__Selected passage__:
=-=-=-=-=

“Hey, come here a minute,” I motioned to my 19-year-old son, Caleb. “I have a question for you.”
He reluctantly shuffled to the couch where I was sitting and sat on the other end.
It had been an emotional couple of months after his graduation from high school and now, preparing to go to college as we, his family, prepared for a move back to my home state where we would hopefully receive more resources and support for our disabled son, Lucas, Caleb’s brother.
I looked at my son, sitting across from me, and thought it seemed like only years ago I was rocking him to sleep as a baby boy, and now here he was, a grown man.
“I was just wondering, now that you’ve graduated and are about to go to college, what did you think about your childhood?”
My insecurities as a mother were in full bloom with the question I just posed.
“What do you mean?” he warily asked.
I continued, “Did you feel like you had a good childhood? With everything that occurred in your life? You know, anything you would change?”
His life flashed before my eyes as I spoke these last words.
My baby boy, born in 2002—a hard birth without drugs. And then, two years later his brother Lucas arrived. His brother who had a stroke in utero and would have profound disabilities that would rob Caleb of so much of his mother as she dealt with Lucas’s never-ending needs.

=-=-=-=-=

__Activities__:
1. In the passage about a mother's conversation with her son before he leaves for college, translate the sentence "His life flashed before my eyes as I spoke these last words." into Spanish.
2. Continue the passage about a mother's conversation with her son before he leaves for college, starting from its final sentence.

__Information supplied__:
=-=-=-=-=

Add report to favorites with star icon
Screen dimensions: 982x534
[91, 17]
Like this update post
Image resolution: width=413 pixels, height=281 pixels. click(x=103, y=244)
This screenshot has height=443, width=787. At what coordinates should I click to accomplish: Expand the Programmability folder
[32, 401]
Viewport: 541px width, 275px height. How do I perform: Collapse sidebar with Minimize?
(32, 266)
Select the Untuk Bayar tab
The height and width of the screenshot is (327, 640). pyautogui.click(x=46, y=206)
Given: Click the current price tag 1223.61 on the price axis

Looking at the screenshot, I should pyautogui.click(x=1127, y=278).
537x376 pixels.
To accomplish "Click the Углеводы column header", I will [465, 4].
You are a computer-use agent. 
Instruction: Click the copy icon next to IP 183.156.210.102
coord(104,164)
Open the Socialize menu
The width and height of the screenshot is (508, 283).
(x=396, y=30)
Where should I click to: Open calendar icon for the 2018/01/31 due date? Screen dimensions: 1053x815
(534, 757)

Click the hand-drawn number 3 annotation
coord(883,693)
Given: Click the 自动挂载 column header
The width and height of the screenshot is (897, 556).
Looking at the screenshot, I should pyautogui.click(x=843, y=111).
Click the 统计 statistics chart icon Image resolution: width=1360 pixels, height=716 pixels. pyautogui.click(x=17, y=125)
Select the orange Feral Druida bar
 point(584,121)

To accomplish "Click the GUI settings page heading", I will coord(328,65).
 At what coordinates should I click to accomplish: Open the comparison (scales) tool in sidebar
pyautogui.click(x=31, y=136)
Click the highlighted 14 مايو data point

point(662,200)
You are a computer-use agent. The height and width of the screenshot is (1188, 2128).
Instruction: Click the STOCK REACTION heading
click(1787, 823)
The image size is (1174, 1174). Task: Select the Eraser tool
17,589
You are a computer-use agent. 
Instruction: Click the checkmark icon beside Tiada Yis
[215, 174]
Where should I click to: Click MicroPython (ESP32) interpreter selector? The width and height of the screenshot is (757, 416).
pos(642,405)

=-=-=-=-=

__Responses to the tasks__:
1. Su vida pasó ante mis ojos mientras pronunciaba estas últimas palabras.

2.
My boy, at 6 years old, feeding his father when he no longer had the energy and lifting his father back into bed after he fell as cancer ravaged his brain.
My boy, months later, while saying goodnight found his father had quietly passed from this life to the next.
My boy, who would shortly thereafter be adopted by a new father and welcome three new siblings into his life and share his bedroom for the first time in his life.
My boy, who would move numerous times as we chased resources for his brother with special needs.
My boy, who was excited by the birth of his baby sister, our eighth child in 2015.
My boy, now sitting beside me as the silence grew thick as he contemplated his answer.
“My childhood was good. I wouldn’t change a thing because I know you did the best you could.”
My boy, full of grace. My wonderful son who in spite of everything life had thrown at him focused on the blessings rather than the injustice of the hand he had been dealt.
My boy, my son, I’m so incredibly proud to be your mom.